Wicker, to me, hits a very large nail almost squarely on the head. I think I encountered this quote in the late 60s. For many years I for one have held "objectivity" in journalism to be not only abjectly impossible, but also pernicious. Belief in "objectivity" functions sometimes as an armour to protect its proponent from criticism. But more usually it's a bogus platform on which the proponent places himself above those he surveys.

So I seized Sustaining Democracy? Journalism and the Politics of Objectivity with the kind of anticipation a sex-starved individual would feel upon opening a fine illustrated book of erotica. I was not disappointed. I learned better the philosophical bases of my instincts about "objectivity," and I learned some new positions.

Hackett and Zhjao, with some added firepower from Satu Repo (the origins of "objectivity") and Nick Dyer-Withford ("objectivity" as [un]workable philosophy), have tackled "the god that will not die."

This at a time when the blurring of "fact" and "fiction" is greater than ever. At a time when the consolidation of power over the manufacture of news, over the invention of reality, over the whole consciousness industry, is at a gallop. At a time when the Internet and other technological developments are splintering both the production and the dissemination of data, information and knowledge. At a time when the convergence of the technologies and the trends is confusing. At a time when we are sinking in an infoswamp, as the authors call it.

They manage to canvas all this in a satisfying way. And they do not lose their focus. They're academics, so their language is less accessible than that of the author of erotica. Early on I had to look up imbricate, immanent (well, I had an idea about its meaning but not in a non-religious context) and irrupt. But shouldn't a meaningful book force us to enlarge our vocabularies?

I learned my opposition to "objectivity" is based philosophically on what is termed conventionalism. How drab of me, I thought. But I perked up when I realized that a philosophical basis for journalism I've arrived at somewhat incoherently over the years is similar to the one that the authors have clarified and named. They call it critical realism. It replaces the hoary philosophies of positivism and empiricism that underlie "objectivity." Vincent Mosco is close to their position, they say, when he writes:

"A realist sees existence as mutually constituted by both sensory observation and explanatory practices. According to this view, reality is made up both by what we see and how we explain what we see. There is no pure theory or pure fact -- each presents itself as mutually contaminated."

I prefer the way the late Warren McCullough of MIT put it at one of Marshall McLuhan's seminars in 1967: "Every fact is an opinion," he said, "and every opinion is a fact."

The book is soundly academic in the best sense but also practical in suggesting alternative forms of journalism that will not simply serve the status quo while -- and in part because of -- posing as neutral, balanced, fair and "objective."

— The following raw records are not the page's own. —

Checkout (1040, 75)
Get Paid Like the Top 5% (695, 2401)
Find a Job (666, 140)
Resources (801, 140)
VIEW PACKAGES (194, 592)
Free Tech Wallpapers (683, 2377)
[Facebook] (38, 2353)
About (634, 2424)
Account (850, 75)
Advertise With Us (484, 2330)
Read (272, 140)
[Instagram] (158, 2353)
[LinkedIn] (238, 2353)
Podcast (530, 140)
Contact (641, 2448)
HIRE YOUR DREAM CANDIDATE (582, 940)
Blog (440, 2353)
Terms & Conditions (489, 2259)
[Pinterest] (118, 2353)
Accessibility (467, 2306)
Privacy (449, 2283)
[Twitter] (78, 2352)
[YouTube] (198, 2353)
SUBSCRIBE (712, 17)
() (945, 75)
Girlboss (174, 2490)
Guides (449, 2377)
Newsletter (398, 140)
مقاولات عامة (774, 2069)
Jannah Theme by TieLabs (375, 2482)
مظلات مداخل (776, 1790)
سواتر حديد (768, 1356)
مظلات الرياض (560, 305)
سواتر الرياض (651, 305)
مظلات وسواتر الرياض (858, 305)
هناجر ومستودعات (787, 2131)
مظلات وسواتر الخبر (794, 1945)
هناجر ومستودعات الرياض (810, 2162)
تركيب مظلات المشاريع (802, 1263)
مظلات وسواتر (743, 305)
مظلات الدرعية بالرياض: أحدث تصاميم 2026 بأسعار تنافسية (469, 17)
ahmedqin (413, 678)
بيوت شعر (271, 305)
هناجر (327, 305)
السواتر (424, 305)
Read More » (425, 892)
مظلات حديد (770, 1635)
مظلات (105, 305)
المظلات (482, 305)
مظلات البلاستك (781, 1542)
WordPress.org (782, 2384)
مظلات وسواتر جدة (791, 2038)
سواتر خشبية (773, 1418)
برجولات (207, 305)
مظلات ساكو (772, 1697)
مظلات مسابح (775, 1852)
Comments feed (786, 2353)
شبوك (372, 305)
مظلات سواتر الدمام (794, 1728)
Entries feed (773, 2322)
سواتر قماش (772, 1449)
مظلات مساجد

So-called public journalism, although a U.S. phenomenon, holds some promise because it encourages a more grassroots and thoughtful kind of democracy than most people have been experiencing. Likewise the alternative media approach is valuable in a number of respects, the main one being that "alternative media .tend to challenge the mainstream's definition of who or what counts as newsworthy. For instance, alternative media access a range of voices -- activists, minorities, ordinary people affected by governmental and corporate policies -- usually marginalized in the major media."

The authors believe even the proponents of public journalism under-estimate the crisis in democracy under corporatization and "globalization." They see the democratization of the media as being necessary to promote a resurgence of meaningful democracy.

Ultimately, they say, journalism as meaningful work cannot exist in a society where it really does not matter what people think because powerful elites decide everything that really matters.

That is why what the authors call "the regime of objectivity" should give way to a journalism aimed at sustaining democracy. Hence the title of the book. It's a valuable addition to the growing debate over the diminishing reputation and increasingly-confusing role of the news media today.